■ Reading text
Medical Examiner

Viral Effect

The campaign for abstinence hits a dead end on HPV.

Condoms win out in the battle over HPV protection

In late June, a study published in the New England Journal of Medicine showed that consistent condom use protects against human papillomavirus, or HPV. This is good news for women. It is also a problem for some social conservatives, who have relied on uncertainty about HPV and condoms to disparage the notion of “safer sex” and to promote abstinence until marriage as the only responsible way to prevent sexually transmitted diseases.

There are other recent signs that fear-mongering about HPV increasingly looks like a losing approach: Last Thursday, a federal vaccine advisory panel recommended that all 11- and 12-year-old girls routinely receive an HPV vaccine that protects against the two types of the virus that cause 70 percent of cervical-cancer cases. The panel’s recommendation followed the vaccine’s approval earlier in June by the Food and Drug Administration.

In the late 1990s, after a few preliminary studies suggested that condoms might not protect against HPV, conservatives seized on the findings for their abstinence campaigns. The National Institutes of Health convened an expert panel in 2000 to assess the evidence on condoms’ effectiveness in preventing a range of STDs. The panel found that condoms offer substantial protection (for men and women) against HIV, the virus that causes AIDS, and (for men) against gonorrhea. But there was not enough data to draw conclusions about other sexually transmitted diseases, including HPV.

■ Data supplied
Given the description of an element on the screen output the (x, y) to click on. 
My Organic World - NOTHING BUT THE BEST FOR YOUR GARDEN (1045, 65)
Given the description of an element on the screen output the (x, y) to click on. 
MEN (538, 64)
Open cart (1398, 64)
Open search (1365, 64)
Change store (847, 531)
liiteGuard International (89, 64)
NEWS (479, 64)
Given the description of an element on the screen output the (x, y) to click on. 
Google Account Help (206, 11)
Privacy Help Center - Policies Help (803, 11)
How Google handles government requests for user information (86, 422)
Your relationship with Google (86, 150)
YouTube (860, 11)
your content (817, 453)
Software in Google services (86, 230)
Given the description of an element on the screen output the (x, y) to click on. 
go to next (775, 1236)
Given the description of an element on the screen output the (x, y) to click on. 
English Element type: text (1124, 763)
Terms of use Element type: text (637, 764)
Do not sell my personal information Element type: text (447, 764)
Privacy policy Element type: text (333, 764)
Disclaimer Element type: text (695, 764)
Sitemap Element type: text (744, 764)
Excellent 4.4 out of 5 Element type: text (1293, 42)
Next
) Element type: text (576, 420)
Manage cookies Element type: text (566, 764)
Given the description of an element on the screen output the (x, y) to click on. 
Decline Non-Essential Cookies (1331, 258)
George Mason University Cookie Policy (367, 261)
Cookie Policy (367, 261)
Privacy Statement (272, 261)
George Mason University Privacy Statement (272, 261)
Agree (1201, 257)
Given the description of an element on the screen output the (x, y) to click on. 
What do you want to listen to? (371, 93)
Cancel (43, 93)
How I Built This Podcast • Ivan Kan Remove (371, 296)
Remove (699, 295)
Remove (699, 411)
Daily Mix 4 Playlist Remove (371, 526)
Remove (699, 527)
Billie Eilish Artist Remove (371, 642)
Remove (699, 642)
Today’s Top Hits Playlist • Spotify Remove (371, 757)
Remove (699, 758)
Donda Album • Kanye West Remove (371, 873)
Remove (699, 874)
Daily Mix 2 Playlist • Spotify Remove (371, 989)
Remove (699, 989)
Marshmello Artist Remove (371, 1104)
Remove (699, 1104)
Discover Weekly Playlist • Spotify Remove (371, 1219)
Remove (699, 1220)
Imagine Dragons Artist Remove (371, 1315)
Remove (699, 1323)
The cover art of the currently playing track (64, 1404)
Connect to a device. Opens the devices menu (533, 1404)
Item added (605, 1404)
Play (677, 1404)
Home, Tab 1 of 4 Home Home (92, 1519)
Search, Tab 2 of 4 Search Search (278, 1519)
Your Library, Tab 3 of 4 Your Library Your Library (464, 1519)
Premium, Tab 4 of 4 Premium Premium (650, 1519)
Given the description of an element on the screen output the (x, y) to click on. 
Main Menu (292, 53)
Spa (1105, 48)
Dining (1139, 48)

■ What you should do
Continue the article about HPV, condoms, and the abstinence campaign, starting after its last sentence.

■ Task answer
The panel’s report cautioned that for these diseases, “the absence of definitive conclusions reflected inadequacies of the evidence available and should not be interpreted as proof of the adequacy or inadequacy of the condom.” Nonetheless, as I wrote about for Slate here, HPV quickly became a rallying point for social conservatives. In 1999, Sen. Tom Coburn, R-Okla., then a U.S. Representative, finagled the passage of legislation that required the FDA to reexamine the “medical accuracy” of condom labels, particularly with regard to HPV. The idea was to make condom manufacturers write on packages a warning to convey that their product might not prevent the virus. Calls for such cigarette-style labels issued regularly from the hothouses of abstinence promotion. At the urging of Coburn, Mark Souder, R-Ind., and others, the Food and Drug Administration last fall released a draft guidance document for condom manufacturers that included cautionary language about HPV. The FDA has yet to release final guidelines; one might hope the NEJM study will prompt some rethinking.

Then again, fear-mongering about HPV has always lacked a certain logic. Women who get the virus but receive regular pap smears and follow-up are unlikely to develop cervical cancer. And since 2000, new evidence has also emerged to show that condom use is associated with faster clearance of HPV from the body and faster regression of cervical lesions. (Other new research shows that condoms protect against herpes, chlamydia, and syphilis, as well.)

The NEJM paper strikes the most serious blow yet to the use of HPV in the abstinence campaign against condoms. Conducted by Rachel Winer, an epidemiologist at the University of Washington, the study found that over a period of eight months, college-age women who used condoms 100 percent of the time were 70 percent less likely to acquire HPV compared with women who used condoms less than 5 percent of the time. These results were presented last summer at an STD conference in Amsterdam. Now their appearance in a top-tier journal makes them much harder to ignore.

The methodology of Winer’s study is as important as its results. Unlike some of the older research, this work was designed specifically to determine whether condom use offers protection against HPV. The 82 women Winer followed had never been sexually active or had become active for the first time just before the study began. This meant virtually none of them were infected with HPV at the outset. The women recorded information about their sexual activity and condom use every two weeks—an interval short enough to ensure good recall. And they did so in anonymous computer diaries, a format shown to be more reliable than face-to-face interviews. No previous work on HPV and condoms tracked subjects so closely and took advantage of computer diaries, Winer says. Finally, the women received pelvic exams and DNA-based HPV tests every four months.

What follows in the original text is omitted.